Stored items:
┄┄┄┄┄┄┄┄┄┄┄┄┄┄┄┄┄┄┄┄

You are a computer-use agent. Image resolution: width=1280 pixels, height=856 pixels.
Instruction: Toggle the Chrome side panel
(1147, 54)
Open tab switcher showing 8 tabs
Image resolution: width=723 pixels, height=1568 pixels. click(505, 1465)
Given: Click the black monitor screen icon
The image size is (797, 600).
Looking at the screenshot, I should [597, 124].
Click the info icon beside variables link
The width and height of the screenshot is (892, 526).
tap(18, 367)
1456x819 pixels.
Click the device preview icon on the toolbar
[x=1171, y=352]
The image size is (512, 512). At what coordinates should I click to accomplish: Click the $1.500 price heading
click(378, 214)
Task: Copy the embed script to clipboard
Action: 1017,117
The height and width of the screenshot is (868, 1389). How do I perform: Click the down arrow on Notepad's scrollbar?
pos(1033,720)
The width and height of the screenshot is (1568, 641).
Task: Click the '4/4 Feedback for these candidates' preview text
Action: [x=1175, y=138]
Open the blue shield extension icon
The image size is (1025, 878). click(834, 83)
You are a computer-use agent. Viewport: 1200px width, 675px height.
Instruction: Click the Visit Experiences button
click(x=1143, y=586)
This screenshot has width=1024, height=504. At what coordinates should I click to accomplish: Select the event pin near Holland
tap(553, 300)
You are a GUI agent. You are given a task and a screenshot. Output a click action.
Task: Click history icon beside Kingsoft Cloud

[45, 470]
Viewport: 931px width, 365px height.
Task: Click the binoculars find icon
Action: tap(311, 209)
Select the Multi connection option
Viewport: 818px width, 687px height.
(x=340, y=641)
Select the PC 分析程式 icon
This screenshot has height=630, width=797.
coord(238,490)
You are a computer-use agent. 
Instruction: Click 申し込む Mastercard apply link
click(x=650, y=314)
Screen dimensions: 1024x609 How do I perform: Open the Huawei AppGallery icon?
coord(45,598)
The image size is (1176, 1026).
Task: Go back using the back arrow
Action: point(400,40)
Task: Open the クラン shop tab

┄┄┄┄┄┄┄┄┄┄┄┄┄┄┄┄┄┄┄┄

_Goal of the exercise_: Reproduce only the lines between the line containing "You are a GUI" and the last line of the records, those two lines included, exactly.

_Output_:
You are a GUI agent. You are given a task and a screenshot. Output a click action.
Task: Click history icon beside Kingsoft Cloud

[45, 470]
Viewport: 931px width, 365px height.
Task: Click the binoculars find icon
Action: tap(311, 209)
Select the Multi connection option
Viewport: 818px width, 687px height.
(x=340, y=641)
Select the PC 分析程式 icon
This screenshot has height=630, width=797.
coord(238,490)
You are a computer-use agent. 
Instruction: Click 申し込む Mastercard apply link
click(x=650, y=314)
Screen dimensions: 1024x609 How do I perform: Open the Huawei AppGallery icon?
coord(45,598)
The image size is (1176, 1026).
Task: Go back using the back arrow
Action: point(400,40)
Task: Open the クラン shop tab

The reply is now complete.